### Do this
Reproduce the records below with "comment" replaced by "remark" and everything else left unchanged.

### Dataset content
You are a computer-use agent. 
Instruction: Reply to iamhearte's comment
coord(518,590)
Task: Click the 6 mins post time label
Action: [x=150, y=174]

### Worked answer
You are a computer-use agent. 
Instruction: Reply to iamhearte's remark
coord(518,590)
Task: Click the 6 mins post time label
Action: [x=150, y=174]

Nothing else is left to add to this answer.